Iba a marcharme de allí cuando sentí que me tocaban en el antebrazo derecho. Me volví casi furiosa.
 
— ¿Naza?

Era Jorge Sastre, hacía años que no lo veía. Estaba más mayor, tenía buen aspecto, una barba con alguna cana y sonreía.

— ¡Jorge! 

Nos abrazamos, a nuestro alrededor cada vez se arremolinaba más gente, que hablaban, que gritaban, que reían mientras el cuerpo caliente del peatón seguía tendido en la calzada con el cuello doblado en una posición imposible. 

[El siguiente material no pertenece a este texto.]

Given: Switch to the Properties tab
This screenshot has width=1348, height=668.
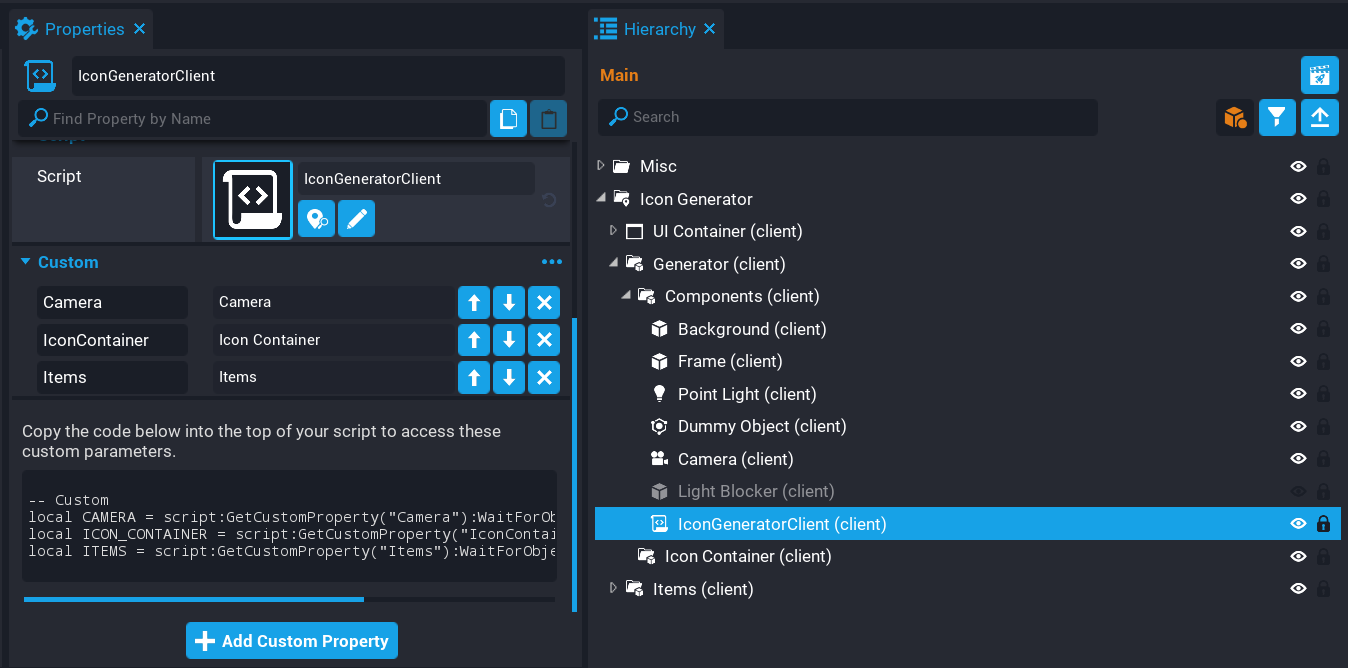Looking at the screenshot, I should [x=83, y=29].
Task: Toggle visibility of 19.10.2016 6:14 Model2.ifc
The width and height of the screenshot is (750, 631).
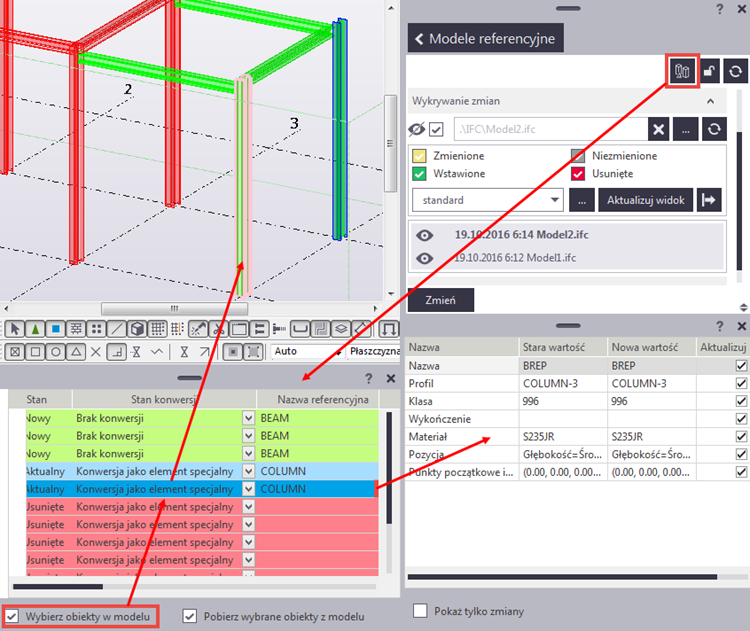Action: (425, 235)
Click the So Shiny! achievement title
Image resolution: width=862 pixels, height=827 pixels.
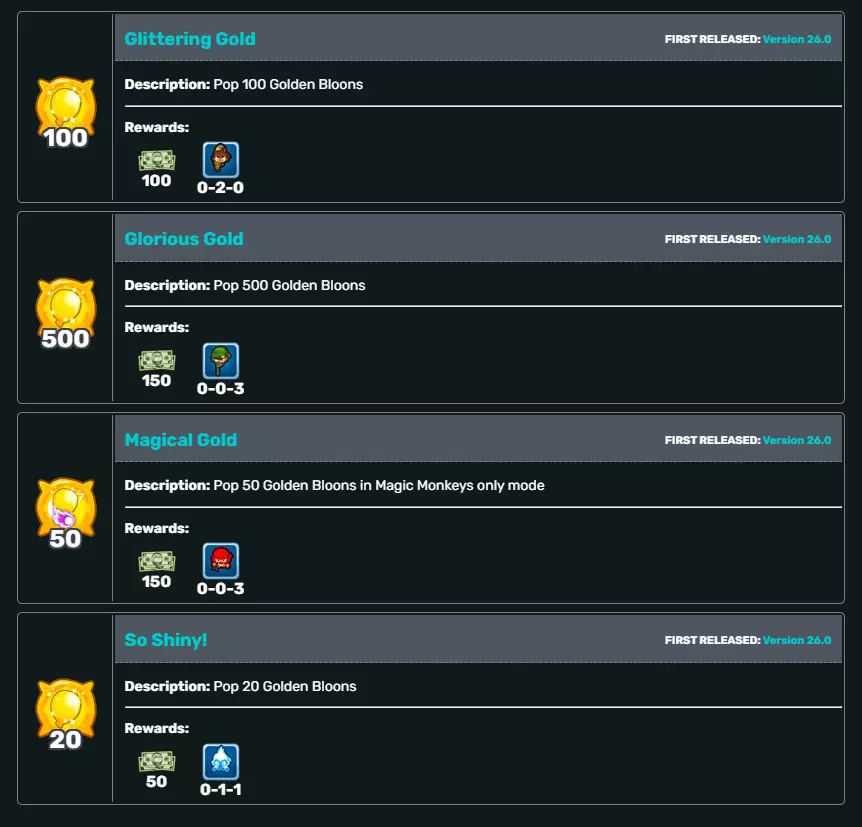coord(165,640)
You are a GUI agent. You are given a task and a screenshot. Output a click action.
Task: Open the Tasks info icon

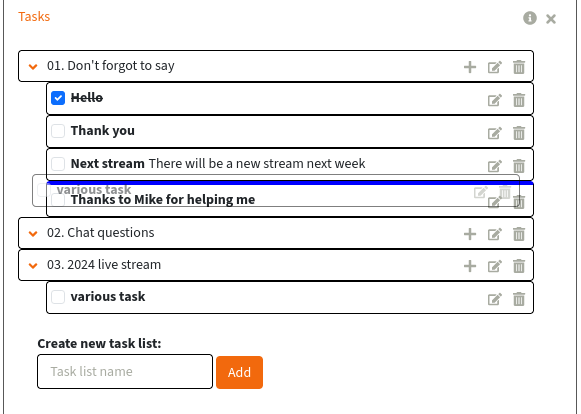529,18
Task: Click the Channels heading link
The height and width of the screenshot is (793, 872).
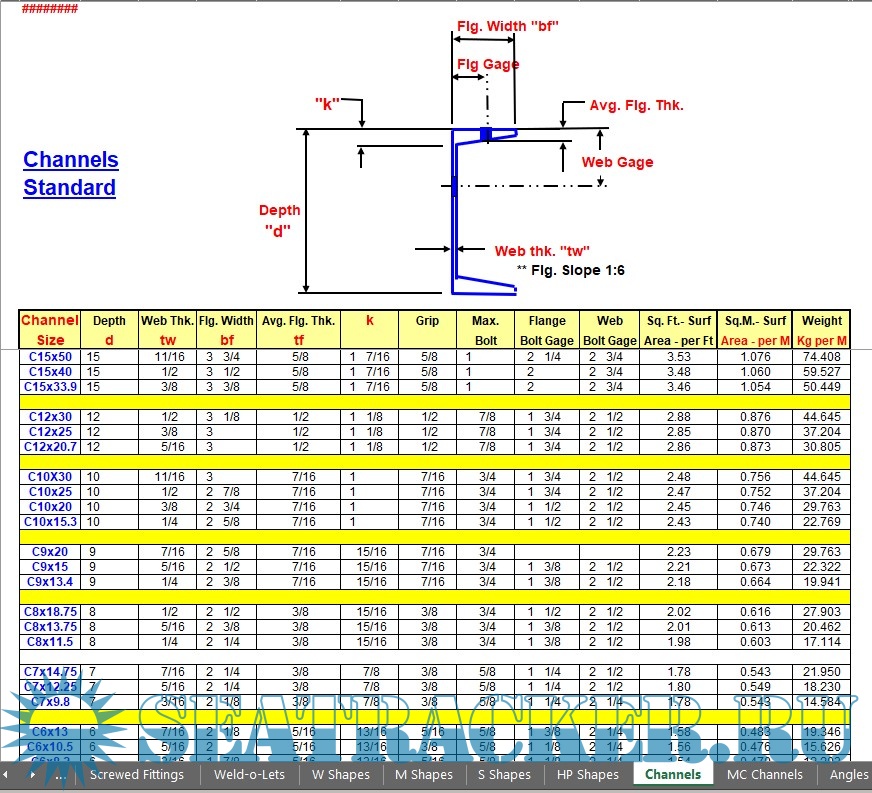Action: [70, 159]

— ¿Dónde te has metido Naza? No he vuelto a saber de ti.
— He estado lejos,
— ¿Sabés que te busqué por todas partes?
— No, no sabía, siempre fuiste un embustero.

Yo misma me sorprendí y me avergoncé al hablarle de forma tan directa.

— Pero, te marchaste sin decir nada.
— ¿Sabés? Acabo de hacer lo mismo.

Cuando llegó la ambulancia la gente empezó a apartarse con pereza, y Jorge y yo quedamos en primera línea mirando fijamente al cuerpo tendido mientras seguíamos hablando de mentiras y del paso del tiempo.